> [FRAGMENTO DE PÁGINA]
■ ■ ■ ■ ■

Hasta hace unas décadas el mayor riesgo estaba provocado por la captura de ejemplares, dado el interés de los coleccionistas por hacerse con los adultos por su rareza y belleza. Entre las amenazas actuales destacamos las consecuencias del cambio climático, los cambios en los usos ganaderos tradicionales y la presión del creciente uso público en determinadas zonas de este espacio natural protegido.
Se han descrito cuatro subespecies diferentes de Apolo, (cuyo nombre científico es Parnassius apollo), a lo largo de su distribución en las Cordilleras Béticas. Estas localidades se encuentran actualmente aisladas geográficamente entre ellas y mucho más aún de las poblaciones de los sistemas montañosos del centro y norte de la Península.  En Sierra Nevada vuela una subespecie endémica (P. apollo nevadensis) que fue descrita a finales del siglo XIX, cuyo carácter morfológico más llamativo es la presencia de ocelos de color canela-anaranjado, que se vuelven amarillos en ejemplares algo volados. Esta característica aparece también en los ejemplares descritos de las cercanas Sierra de Baza-Filabres -una única población conocida-  y de Gádor, aunque desde mediados de los años 80 del siglo pasado se considera extinta esta última subespecie. Una cuarta subespecie se ha citado para la Sierra de María, en este caso, la diferencia fundamental es el color rojizo de los ocelos, algo similar a los del resto de subespecies ibéricas y europeas.
Llegó del frío y desaparecerá con el calentamiento global
Sierra Nevada participa en la Red Europea de Seguimiento de Mariposas (Butterfly Monitoring Scheme, conocida por sus siglas BMS) a través del Observatorio de Cambio Global, donde se realiza un seguimiento muy especial de la Apolo, un lepidóptero que puede considerarse como una reliquia de las últimas glaciaciones. Las poblaciones nevadenses se encuentran en el límite meridional de distribución de esta interesante y atractiva mariposa, por lo que se ha convertido en un bioindicador  muy adecuado para el seguimiento del cambio climático.

■ ■ ■ ■ ■

Registros contenidos en un conjunto de datos
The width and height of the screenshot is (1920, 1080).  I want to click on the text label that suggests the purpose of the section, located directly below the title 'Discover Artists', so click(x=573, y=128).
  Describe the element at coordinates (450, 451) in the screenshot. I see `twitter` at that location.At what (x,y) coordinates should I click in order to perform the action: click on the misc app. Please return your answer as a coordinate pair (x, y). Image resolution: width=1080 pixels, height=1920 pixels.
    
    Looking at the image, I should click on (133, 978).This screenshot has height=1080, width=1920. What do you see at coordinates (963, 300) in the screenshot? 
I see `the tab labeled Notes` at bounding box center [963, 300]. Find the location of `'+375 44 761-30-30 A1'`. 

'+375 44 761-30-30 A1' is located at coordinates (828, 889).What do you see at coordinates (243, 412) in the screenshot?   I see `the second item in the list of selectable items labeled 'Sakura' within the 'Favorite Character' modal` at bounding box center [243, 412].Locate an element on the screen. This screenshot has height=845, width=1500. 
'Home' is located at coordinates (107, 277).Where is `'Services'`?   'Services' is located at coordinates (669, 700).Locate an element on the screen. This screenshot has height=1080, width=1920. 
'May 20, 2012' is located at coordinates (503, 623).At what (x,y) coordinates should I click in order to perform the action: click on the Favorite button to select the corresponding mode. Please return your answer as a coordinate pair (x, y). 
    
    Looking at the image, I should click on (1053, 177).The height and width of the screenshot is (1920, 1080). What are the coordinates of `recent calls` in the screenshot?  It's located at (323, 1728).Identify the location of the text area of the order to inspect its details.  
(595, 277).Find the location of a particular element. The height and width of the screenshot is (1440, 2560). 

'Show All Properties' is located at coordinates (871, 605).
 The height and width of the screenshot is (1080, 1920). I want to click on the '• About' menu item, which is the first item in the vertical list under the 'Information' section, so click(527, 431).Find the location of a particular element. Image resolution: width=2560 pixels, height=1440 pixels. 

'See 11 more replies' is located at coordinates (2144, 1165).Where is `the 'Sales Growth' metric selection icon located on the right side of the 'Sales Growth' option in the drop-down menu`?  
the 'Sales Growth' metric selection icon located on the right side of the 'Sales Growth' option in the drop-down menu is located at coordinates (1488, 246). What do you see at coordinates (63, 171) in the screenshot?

■ ■ ■ ■ ■

> [EJERCICIO]
Según el fragmento sobre la mariposa Apolo, ¿cuál es el carácter morfológico más llamativo de la subespecie endémica de Sierra Nevada?

> [RESPUESTA]
La presencia de ocelos de color canela-anaranjado, que se vuelven amarillos en ejemplares algo volados.